Europe's Continued Hostility to GM Crops Runs Afoul of Science, WTO
The Competitive Enterprise Institute published an op-ed co-authored by Gregory Conko and Henry I. Miller on the continued resistance by the European Union to force member countries to lift bans on genetically modified products. This resistance comes despite the fact that the World Trade Organization ruled in November 2005 that some European countries were breaking international trade rules by prohibiting the import of GM crops and food. Thanks for bringing this to people’s attention gentlemen! Europe needs to realize the value of biotechnology. Read the beginning of the op-ed below and follow the link to read the rest.
C.S. Prakash
Europe's Continued Hostility to GM Crops Runs Afoul of Science, WTO
Competitive Enterprise Institute
January 23, 2008
France, Germany, and the United Kingdom may have new leaders who bring the promise overall of better trans-Atlantic relations, but when it comes to the politics of global trade, some things never change. This month, the European Union missed yet another deadline for correcting its illegal regulation of gene-spliced, or "genetically modified" (GM), crop varieties, following a World Trade Organization decision in November 2005 that some European countries were breaking international trade rules by prohibiting the import of GM foods and crops.
Although the WTO bluntly scolded the EU for imposing a moratorium on gene-spliced crop approvals from 1998 to 2004, that finding was a foregone conclusion.

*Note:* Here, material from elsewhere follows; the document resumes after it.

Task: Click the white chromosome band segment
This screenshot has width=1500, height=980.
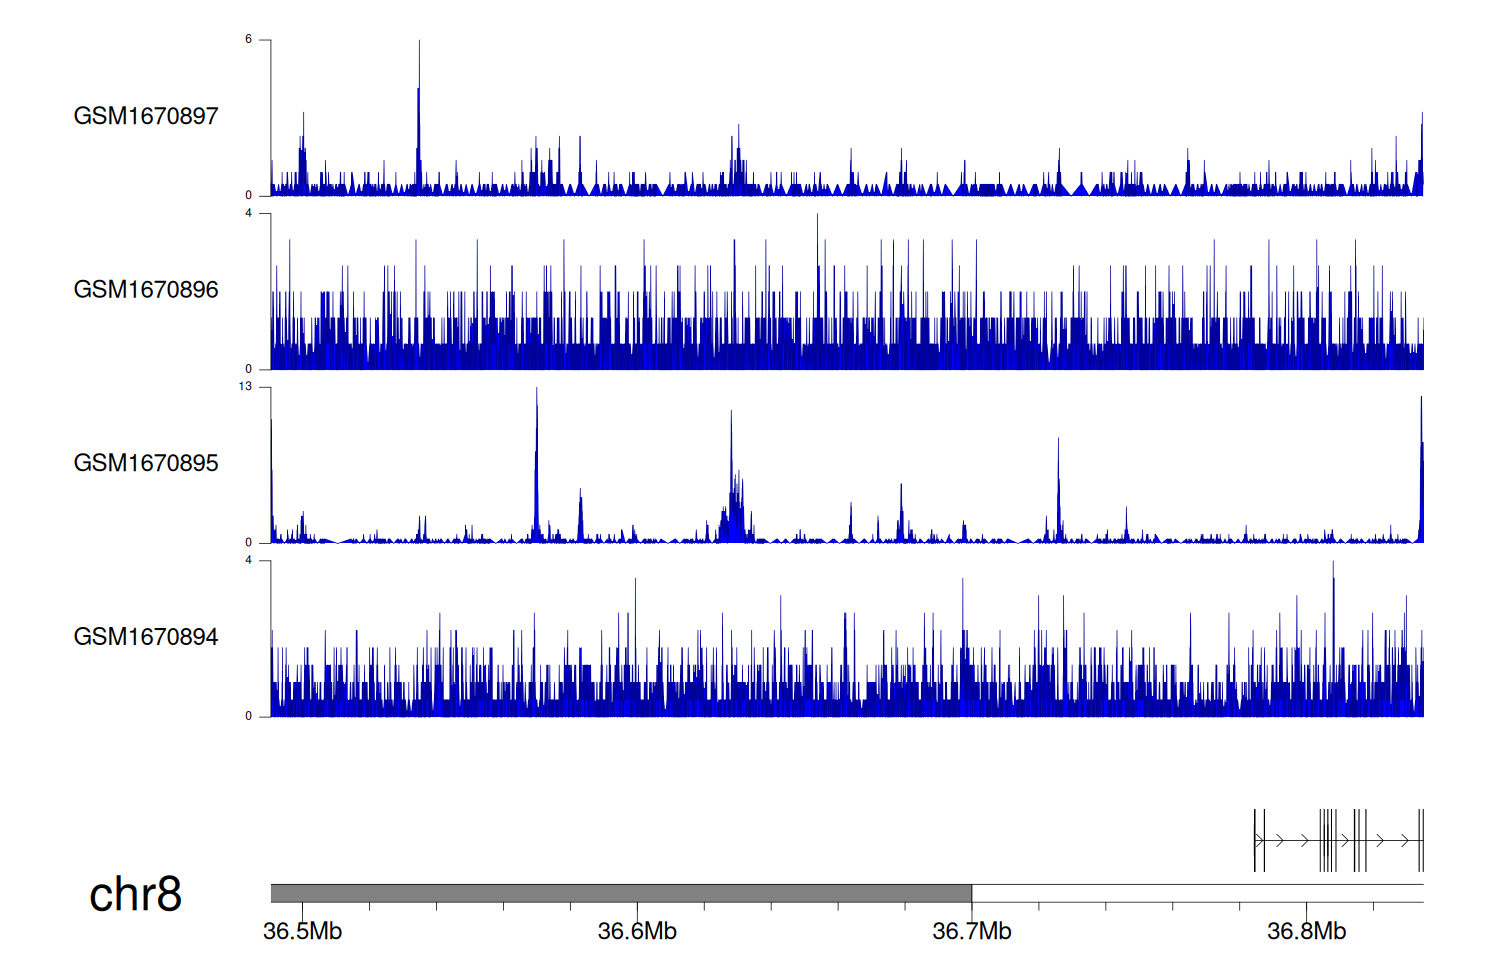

European politicians, including then-EU Environment Commissioner Margot Wallstrцm, had acknowledged that the moratorium was "an illegal, illogical, and otherwise arbitrary line in the sand."
The WTO also made clear that national bans on certain gene-spliced foods in Austria, France, Germany, Greece, Italy, and Luxembourg were blatant violations both of those countries' treaty obligations and EU rules, but the European Commission has been impotent in persuading its rogue members to conform to EU policies. Not only are most of those national bans still in place but, in October 2007, French President Nicolas Sarkozy implemented a new moratorium on the commercial cultivation of gene-spliced corn.

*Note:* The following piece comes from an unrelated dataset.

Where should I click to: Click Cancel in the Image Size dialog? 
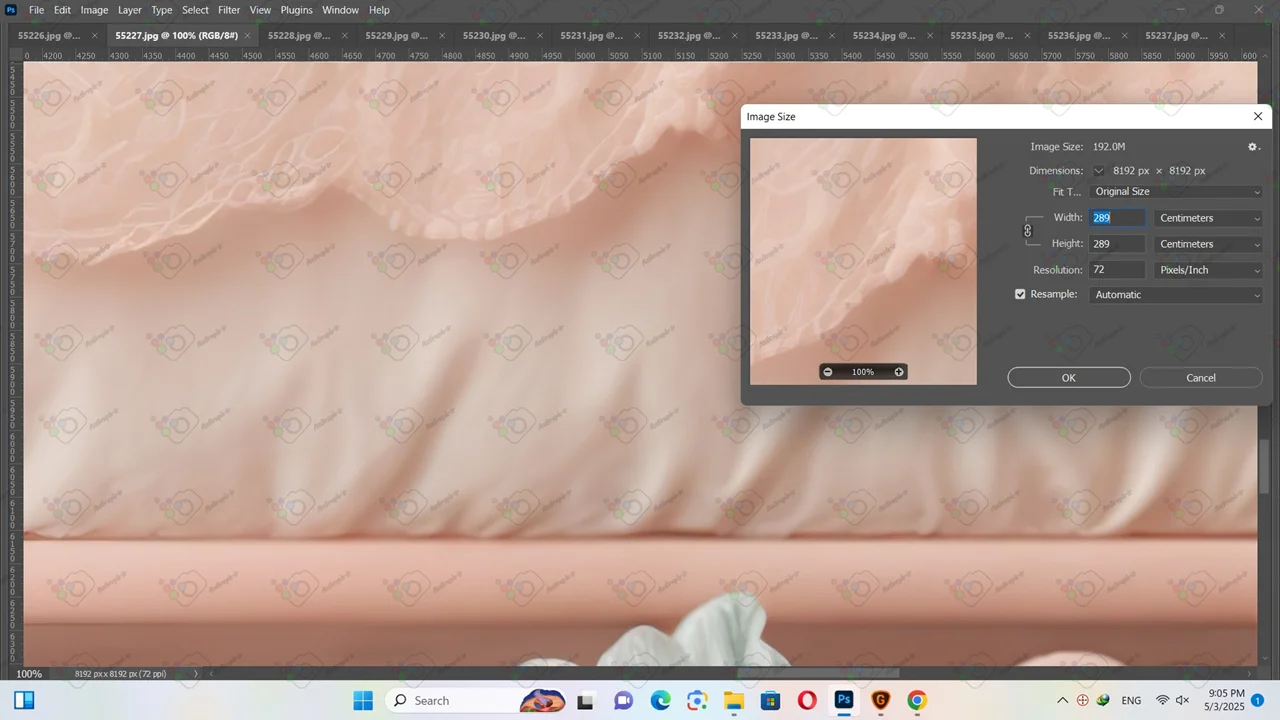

The most important victory for the United States and its partners was the WTO's judgment that the European Commission failed to abide by its own regulations by "undue delaying" of approvals for 25 gene-spliced food products. The culprit here was (and is) the European Commission's highly politicized, sclerotic, two-stage approval process: Each application first must be cleared for marketing by various scientific panels, and then voted on by politicians, who routinely undo the scientific decisions.
As the WTO pointed out, the relevant EC scientific committees had recommended approval of all 25 product applications. But, for transparently political reasons rather than concerns about consumer health or environmental protection, EU politicians repeatedly refused to sign off on the final approvals.